How do I know that people are concerned about inflation? Well, for one, egg prices have been rather on the climb lately. What? You are vegan and don’t eat eggs? Ok, do you own a car and pay for auto insurance? Healthcare? These all continue to run hot. What’s not hot is durable goods inflation. You know, “things” that we buy. A lot of the recently proposed tariffs threaten to cause gains on those, as most of them are highly reliant on production and materials from abroad.

 

Last Friday, we got a final monthly revision of University of Michigan Sentiment. It is a closely watched consumer confidence survey due to its timeliness and depth of rigor. The indicator comes out with an earlier in the month estimate and final release toward the end of the month. Friday’s final number marked a significant decline from the estimate. A decline in consumer confidence is never a good thing, considering that consumption makes up 2/3 of GDP. The series also includes short-term and long-term sentiment as well as inflation expectations. Both long and short-term sentiment were significantly revised downward. On inflation expectations, notable was a significant monthly jump in long-term inflation expectations, marking the largest monthly increase since spring of 2021. Check out this chart of inflation expectations and follow me to the finish.

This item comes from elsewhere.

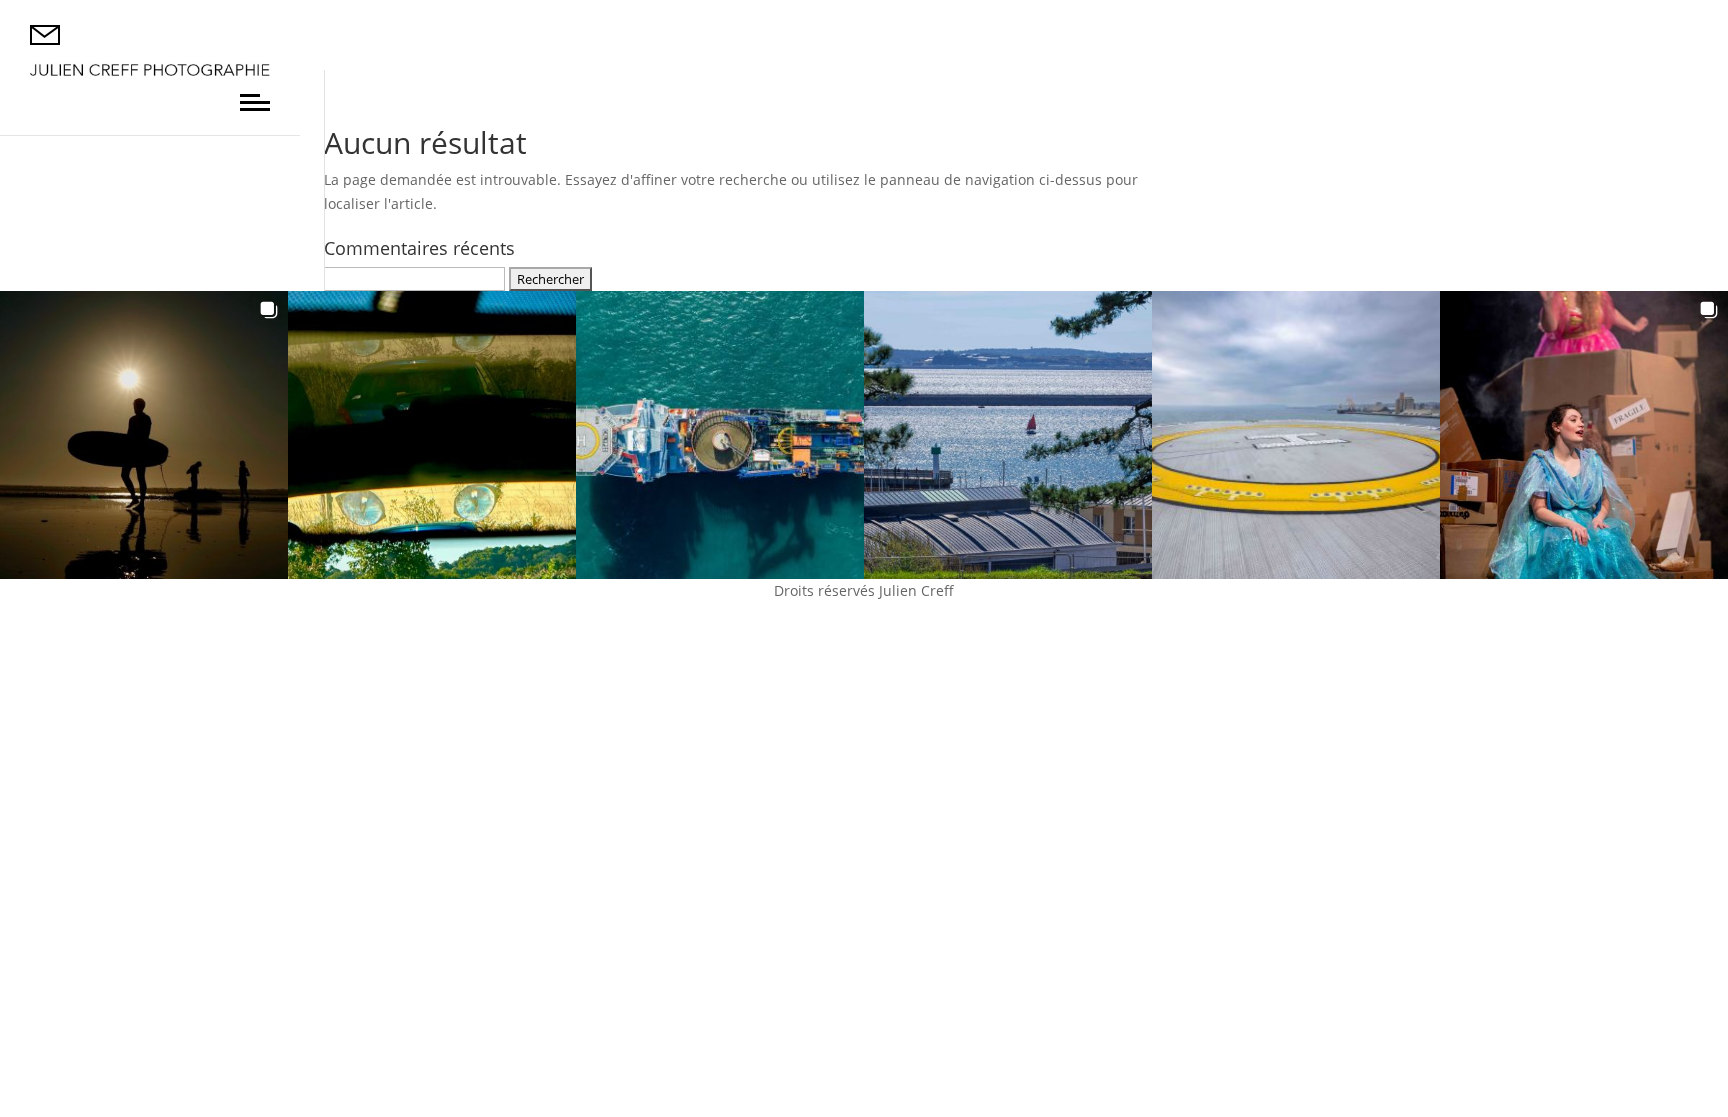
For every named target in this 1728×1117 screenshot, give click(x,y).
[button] (144, 435)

Screenshot 2025-02-24 073944

If you didn’t get the message by looking at the chart, I will just tell you, because it is that important. People…PEOPLE think that inflation is going to be around 3.5% in 5 - 10 years. Bear in mind that the Fed’s target is 2%. What’s more disconcerting is the jump in expectations. If you are expecting inflation to pick up significantly in the future, would you expect to get paid more to cover the rise in prices? Sure, you would—you would demand it! If your employer has to pay you more, your employer’s margin would decrease, causing it to raise prices to consumers. It is a self-realizing, spiral mechanism referred to as Built-in Inflation, and it is the one type of inflation that is most feared by the Fed.

 

So, as you can see, what people… er, you and I think, is extremely important in informing our purchase patterns. Not just on the things that we buy. No. It also informs us on how we approach the markets. Right now, investors must overcome the general gravity of markets trading just below all-time highs, fiscal policy uncertainty, monetary policy uncertainty, earnings growth challenges, and their own fears of what the future holds. That is a tough hill to climb. Tighten up your laces.

 

FRIDAY’S MARKETS

Stocks dropped on Friday under the weight of a big decline in United Healthcare and rising policy uncertainty. University of Michigan’s sentiment indicator was unexpectedly revised downward casting a shadow of uncertainty over an already jumpy market. Bond yields declined reflecting a flight to quality as well as rising concerns about the economy.

2025-02-24 _markets

NEXT UP

  • Chicago National Activity Index (January) may have declined to -0.5 from 0.15.
  • Later this week: more important earnings along with more housing numbers, regional Fed reports, Conference Board Consumer Confidence, GDP, Durable Goods Orders, Personal Income, Personal Spending, and PCE Price Index. Download your own weekly economic release and earnings calendars so you can be ahead of the hoard.
  • Important earnings today: Spirit Airlines, Owens Corning, Domino’s Pizza, Zoom, Hims & Hers, Realty Income, ONEOK, and Riot Platforms.